Transportes Crise dos combustíveis: 13 perguntas com resposta

Crise dos combustíveis: 13 perguntas com resposta

Começa esta segunda-feira a greve que ameça parar o país em pleno agosto. O Negócios responde às principais questões sobre o tema e explica como pode tentar minimizar o impacto na sua vida.
Crise dos combustíveis: 13 perguntas com resposta
Lusa
Susana Paula 11 de agosto de 2019 às 18:03
Quem convoca?
O pré-aviso de greve foi entregue pelos sindicatos Nacional de Motoristas de Matérias Perigosas e Independente de Motoristas de Mercadorias (SIMM). A FECTRANS (federação de transportes afeta à CGTP) demarcou-se da greve e manteve as negociações.

O que querem os motoristas?
Um vencimento-base de 900 euros em 2022. Esse aumento seria gradual: para 700 euros já em janeiro e para 800 euros para 2021.

O que diz a Antram?
A Associação Nacional de Transportadores Rodoviários de Mercadorias (ANTRAM) diz que apenas se comprometeu com o aumento para 700 euros já em janeiro e que, a partir daí, as valorizações teriam de estar "indexadas à evolução da retribuição mínima mensal garantida".

Qual a duração da greve?
Por tempo indeterminado.

Quais os impactos?
Esta greve ameaça parar o país, uma vez que vai afetar todas as tipologias de transporte de todos os âmbitos e não apenas o transporte de matérias perigosas. O abastecimento às grandes superfícies, à indústria e serviços poderá ser afetado.

O que fez o Governo para travar a greve?
O Governo fez três coisas: criou uma Rede de Emergência de Postos de Abastecimento (REPA), definiu serviços mínimos exigentes e declarou crise energética.

O que é a REPA?
A REPA é uma rede de 374 postos onde o abastecimento é prioritário. Desse total, 54 postos são de uso exclusivo dos veículos de emergência como saúde, proteção civil, segurança, etc. Esses postos estarão afixados, tal como acontece com as farmácias de serviço e podem ser consultados na página da ENSE (Entidade Nacional para o Setor Energético).

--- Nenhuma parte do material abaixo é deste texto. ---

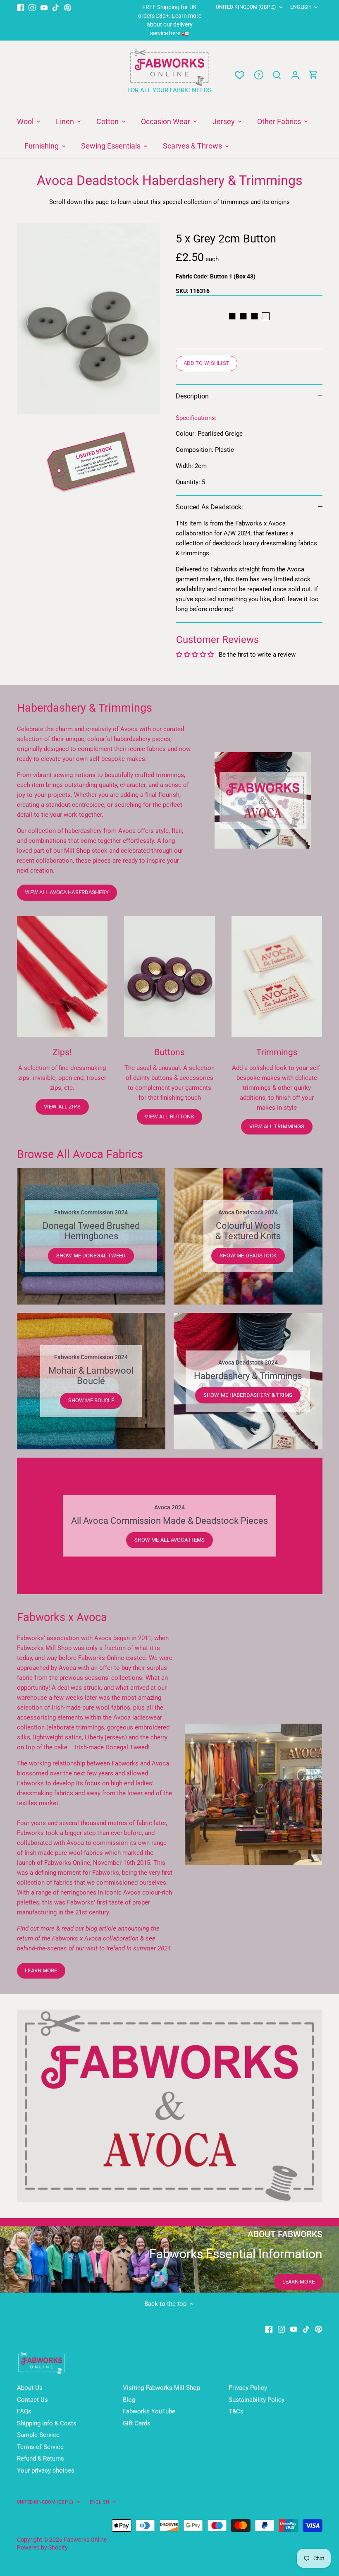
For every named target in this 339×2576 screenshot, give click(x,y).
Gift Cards (136, 2423)
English (300, 7)
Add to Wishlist (206, 363)
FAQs (24, 2411)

Quais são os serviços mínimos definidos?
Durante a greve, os trabalhadores ficam obrigados a abastecer a REPA a 100%, mas também aeroportos, serviços de proteção civil, saúde e forças de segurança. No abastecimento dos transportes públicos, têm de se apresentar ao serviço 75% dos motoristas que no ano passado por esta altura estavam a trabalhar. Para abastecer a generalidade dos postos de combustível vão ter de trabalhar 50% dos trabalhadores.

Onde posso abastecer?
Em qualquer posto, desde que haja combustível. Mas a ideia é que na REPA haja sempre. Há 43 postos desta rede nos distritos de Lisboa, 41 no Porto e 18 em Faro, por exemplo. No interior do país, a oferta é menor, só há 4 em Portalegre, por exemplo. Ao todo, incluíndo as ilhas, são 341 postos. Pode ver todos aqui neste mapa

Há limites para abastecer?
Sim, durante o período da greve. Nos postos da REPA, o limite é de 15 litros de gasolina ou gasóleo por veículo. Fora da rede, são limitados 25 e 100 litros de gasolina ou gasóleo que pode ser fornecido a cada veículo ligeiro e pesado, respetivamente.

Posso usar jerricãs?
Embora seja possível, é altamente desaconselhado por razões de segurança. Devido ao risco de libertação de vapores e inflamação é proibido armazenar nas arrecadações dos prédios combustíveis líquidos. Só é possível transportar até 60 litros por recipiente num carro particular (até aos 240 litros). Os jerricãs para transportar combustível devem ser homologados para essa finalidade.

O que significa a crise energética?
A crise energética teve início no sábado e está em vigor até 21 de agosto e permite pôr a REPA em funcionamento a REPA. A declaração de crise energética acautela também de imediato níveis mínimos nos postos, para garantir o abastecimento das forças e serviços de segurança, emergência médica, proteção e socorro.

A greve pode ser cancelada?
O Governo já disse que caso os serviços mínimos não sejam cumpridos pode usar a requisição civil dos motoristas de matérias perigosas. Mas também que pode recorrer a este instrumento de forma preventiva, caso existam "factos" que o justifiquem. A providência cautelar interposta pelas empresas não deve ter efeito, admitem especialistas.